Of course, you cannot truly blame a Foxbot interviewer who hasn’t read the book for following the script laid out for her by Roger Ailes or one of his lower-level propagandists. Or maybe you can. David Graham has a great idea:

I find myself wishing [Aslan had] flipped the argument around on Green: After all, isn’t any Christian too hopelessly biased to write a serious book on Jesus? Most folks would say no; it’s as spurious as the attack against Aslan. But for a network that defines itself against a “liberal media” it insists is too biased to offer a clearheaded, fair interpretation of current events, there’s a glaring double standard.

Aslan might also have mentioned the many non-Muslims who have written books about Muhammad and Islam. Fox has happily given a platform to Christians and Jews who have been critical of the prophet and the religion, from the scholarly (Bernard Lewis) to the hysterical (Frank Gaffney) to the … also hysterical (Andrew McCarthy). In addition, although Aslan noted his conclusions conflicted with Islamic positions on Jesus — for example, he argues that the crucifixion, which Islam denies, actually happened — it might have been helpful to point out that Muslims revere Jesus as an important prophet, though refuting his divinity.
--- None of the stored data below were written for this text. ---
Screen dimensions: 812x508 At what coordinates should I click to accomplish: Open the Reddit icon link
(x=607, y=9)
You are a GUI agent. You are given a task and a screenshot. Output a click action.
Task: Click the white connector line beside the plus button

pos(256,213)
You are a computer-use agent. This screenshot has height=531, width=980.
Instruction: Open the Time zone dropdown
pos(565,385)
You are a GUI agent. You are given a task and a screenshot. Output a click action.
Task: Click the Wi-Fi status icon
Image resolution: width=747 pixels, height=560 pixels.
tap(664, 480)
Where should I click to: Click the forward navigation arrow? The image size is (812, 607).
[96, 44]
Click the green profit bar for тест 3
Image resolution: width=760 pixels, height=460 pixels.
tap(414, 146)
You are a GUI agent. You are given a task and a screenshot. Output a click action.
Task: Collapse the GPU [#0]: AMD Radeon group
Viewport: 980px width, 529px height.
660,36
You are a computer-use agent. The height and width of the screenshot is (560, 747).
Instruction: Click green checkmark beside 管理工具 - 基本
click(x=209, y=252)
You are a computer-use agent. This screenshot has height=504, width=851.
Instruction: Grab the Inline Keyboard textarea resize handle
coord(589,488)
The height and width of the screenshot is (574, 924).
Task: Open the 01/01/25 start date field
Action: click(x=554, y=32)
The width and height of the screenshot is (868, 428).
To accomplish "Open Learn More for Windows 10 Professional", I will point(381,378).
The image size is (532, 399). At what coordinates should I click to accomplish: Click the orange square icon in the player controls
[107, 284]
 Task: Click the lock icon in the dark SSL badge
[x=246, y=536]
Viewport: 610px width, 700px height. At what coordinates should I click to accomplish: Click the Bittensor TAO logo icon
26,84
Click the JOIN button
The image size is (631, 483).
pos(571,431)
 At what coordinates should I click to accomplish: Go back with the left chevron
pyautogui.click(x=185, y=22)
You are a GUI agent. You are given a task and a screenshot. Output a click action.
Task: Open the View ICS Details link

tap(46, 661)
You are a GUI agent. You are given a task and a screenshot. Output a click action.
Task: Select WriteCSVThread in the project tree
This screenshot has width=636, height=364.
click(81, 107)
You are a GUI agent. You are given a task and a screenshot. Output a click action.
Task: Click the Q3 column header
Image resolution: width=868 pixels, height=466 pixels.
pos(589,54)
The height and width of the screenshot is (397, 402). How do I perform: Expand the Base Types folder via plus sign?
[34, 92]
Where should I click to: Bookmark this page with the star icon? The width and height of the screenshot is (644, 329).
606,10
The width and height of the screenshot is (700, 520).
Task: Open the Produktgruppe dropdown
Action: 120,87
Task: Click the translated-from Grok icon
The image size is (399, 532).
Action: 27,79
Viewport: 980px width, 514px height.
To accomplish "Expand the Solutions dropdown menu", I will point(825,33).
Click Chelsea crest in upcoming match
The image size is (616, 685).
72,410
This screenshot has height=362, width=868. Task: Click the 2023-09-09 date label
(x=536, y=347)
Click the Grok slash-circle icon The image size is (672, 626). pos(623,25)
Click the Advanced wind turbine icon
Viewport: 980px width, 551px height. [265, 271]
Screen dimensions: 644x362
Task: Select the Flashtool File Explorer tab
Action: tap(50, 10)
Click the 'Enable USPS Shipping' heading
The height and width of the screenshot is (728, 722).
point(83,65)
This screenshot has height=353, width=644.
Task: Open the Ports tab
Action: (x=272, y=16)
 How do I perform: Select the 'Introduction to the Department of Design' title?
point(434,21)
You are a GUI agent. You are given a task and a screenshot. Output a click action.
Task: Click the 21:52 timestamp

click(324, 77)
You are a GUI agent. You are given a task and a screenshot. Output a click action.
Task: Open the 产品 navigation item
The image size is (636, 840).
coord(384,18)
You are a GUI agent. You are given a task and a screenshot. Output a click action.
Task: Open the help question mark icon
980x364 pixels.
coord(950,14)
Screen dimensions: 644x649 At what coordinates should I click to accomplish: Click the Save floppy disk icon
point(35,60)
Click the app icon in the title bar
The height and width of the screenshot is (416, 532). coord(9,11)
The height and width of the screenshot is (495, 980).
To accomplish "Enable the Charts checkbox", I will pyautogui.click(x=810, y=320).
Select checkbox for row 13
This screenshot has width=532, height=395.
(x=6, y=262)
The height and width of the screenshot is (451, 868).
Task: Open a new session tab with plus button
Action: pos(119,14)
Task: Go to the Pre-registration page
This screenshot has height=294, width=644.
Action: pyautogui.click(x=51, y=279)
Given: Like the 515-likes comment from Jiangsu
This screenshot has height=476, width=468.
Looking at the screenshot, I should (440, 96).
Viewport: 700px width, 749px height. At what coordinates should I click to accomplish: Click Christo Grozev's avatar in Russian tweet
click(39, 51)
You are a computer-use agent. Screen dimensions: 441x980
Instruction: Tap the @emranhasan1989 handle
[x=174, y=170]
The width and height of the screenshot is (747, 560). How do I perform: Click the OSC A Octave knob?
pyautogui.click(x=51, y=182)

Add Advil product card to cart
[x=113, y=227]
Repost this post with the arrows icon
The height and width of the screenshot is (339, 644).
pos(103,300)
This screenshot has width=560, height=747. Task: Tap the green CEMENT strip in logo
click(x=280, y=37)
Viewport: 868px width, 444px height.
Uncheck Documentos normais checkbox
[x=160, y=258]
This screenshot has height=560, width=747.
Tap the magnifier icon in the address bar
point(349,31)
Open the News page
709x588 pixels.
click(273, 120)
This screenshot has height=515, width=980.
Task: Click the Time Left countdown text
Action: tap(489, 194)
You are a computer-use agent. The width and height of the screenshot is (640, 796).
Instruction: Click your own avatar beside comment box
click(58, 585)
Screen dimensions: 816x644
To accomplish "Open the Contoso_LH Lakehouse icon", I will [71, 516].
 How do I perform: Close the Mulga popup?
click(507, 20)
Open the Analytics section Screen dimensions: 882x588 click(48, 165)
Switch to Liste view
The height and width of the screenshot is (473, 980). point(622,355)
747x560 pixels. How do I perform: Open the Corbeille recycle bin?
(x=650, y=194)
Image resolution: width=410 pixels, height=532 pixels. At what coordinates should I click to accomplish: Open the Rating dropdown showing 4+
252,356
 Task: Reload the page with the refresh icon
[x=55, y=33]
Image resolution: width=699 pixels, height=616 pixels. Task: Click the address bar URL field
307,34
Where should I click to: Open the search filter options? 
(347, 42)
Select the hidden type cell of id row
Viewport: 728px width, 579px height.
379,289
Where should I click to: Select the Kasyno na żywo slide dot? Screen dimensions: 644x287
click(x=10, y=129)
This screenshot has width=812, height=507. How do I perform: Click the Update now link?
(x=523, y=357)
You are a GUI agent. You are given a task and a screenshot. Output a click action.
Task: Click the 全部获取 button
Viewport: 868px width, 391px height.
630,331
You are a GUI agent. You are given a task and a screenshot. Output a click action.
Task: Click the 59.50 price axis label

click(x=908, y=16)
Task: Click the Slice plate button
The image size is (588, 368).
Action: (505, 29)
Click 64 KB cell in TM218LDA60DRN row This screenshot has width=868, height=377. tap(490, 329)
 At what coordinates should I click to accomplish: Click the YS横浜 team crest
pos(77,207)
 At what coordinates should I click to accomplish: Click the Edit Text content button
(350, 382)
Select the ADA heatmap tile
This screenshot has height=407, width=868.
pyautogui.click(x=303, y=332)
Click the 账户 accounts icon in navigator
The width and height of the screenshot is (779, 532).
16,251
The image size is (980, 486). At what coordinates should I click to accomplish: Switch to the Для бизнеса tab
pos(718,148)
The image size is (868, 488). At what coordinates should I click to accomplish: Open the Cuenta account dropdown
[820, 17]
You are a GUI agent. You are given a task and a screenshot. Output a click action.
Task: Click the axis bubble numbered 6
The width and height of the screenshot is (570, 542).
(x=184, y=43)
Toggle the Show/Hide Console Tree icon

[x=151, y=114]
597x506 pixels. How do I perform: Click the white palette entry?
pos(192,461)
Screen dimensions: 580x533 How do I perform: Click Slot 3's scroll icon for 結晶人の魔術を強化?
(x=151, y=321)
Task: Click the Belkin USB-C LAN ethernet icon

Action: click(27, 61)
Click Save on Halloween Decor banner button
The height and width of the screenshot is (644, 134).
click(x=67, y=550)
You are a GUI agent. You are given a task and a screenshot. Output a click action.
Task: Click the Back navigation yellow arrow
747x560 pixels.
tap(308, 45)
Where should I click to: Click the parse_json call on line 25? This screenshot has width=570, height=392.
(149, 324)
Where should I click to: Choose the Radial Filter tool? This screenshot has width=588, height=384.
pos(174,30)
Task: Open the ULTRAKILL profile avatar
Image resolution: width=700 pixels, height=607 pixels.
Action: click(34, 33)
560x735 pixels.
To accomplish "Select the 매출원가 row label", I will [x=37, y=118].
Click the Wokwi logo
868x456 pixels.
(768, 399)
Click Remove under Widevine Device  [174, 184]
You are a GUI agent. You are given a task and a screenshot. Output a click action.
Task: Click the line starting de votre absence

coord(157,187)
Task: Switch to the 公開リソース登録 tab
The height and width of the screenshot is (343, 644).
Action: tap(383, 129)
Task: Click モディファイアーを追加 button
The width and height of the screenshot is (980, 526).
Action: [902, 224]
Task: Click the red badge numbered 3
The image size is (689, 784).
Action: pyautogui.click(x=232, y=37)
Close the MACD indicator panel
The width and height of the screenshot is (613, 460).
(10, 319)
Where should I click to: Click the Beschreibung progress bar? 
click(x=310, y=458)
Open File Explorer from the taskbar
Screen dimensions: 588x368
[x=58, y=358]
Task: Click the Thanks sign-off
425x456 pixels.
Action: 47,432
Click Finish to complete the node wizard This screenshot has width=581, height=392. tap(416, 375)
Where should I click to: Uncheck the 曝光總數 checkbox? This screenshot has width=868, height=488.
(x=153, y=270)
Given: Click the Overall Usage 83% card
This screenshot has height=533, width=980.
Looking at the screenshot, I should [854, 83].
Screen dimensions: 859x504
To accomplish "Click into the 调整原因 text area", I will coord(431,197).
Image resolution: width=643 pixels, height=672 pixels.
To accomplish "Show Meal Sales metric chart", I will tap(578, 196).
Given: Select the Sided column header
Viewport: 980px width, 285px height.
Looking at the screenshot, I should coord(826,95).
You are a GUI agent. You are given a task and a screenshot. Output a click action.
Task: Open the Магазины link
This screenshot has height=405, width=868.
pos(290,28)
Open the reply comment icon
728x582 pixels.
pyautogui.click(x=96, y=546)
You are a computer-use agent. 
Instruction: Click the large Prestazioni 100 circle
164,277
Waldman views the interview as symptomatic of the way the media covers religion, Islam in particular:

Green came pretty close to saying that as a Muslim, Aslan must by definition be hostile to Christianity in general and Jesus in particular and therefore incapable of writing a measured piece of history. This gets back to something I wrote about last week on the privilege associated with being the default racial setting, although here it’s the default religious setting. If you’re in the majority, it’s your privilege to be whatever you want and speak to whatever you want, and you can be treated as an authority on anything. But those in the minority are much more likely, when they come into this kind of realm, to be allowed only to speak to the experience and history of their particular demographic group.

So Fox has no trouble treating Reza Aslan as an authority on Islam, but if he claims to also be an authority on Christianity, those Christians react with incredulity.

They’re so hermetically sealed in their bubble, they cannot see their bigotry. Which is why, of course, they react so strongly whenever they are accused of such. And so the beat goes on.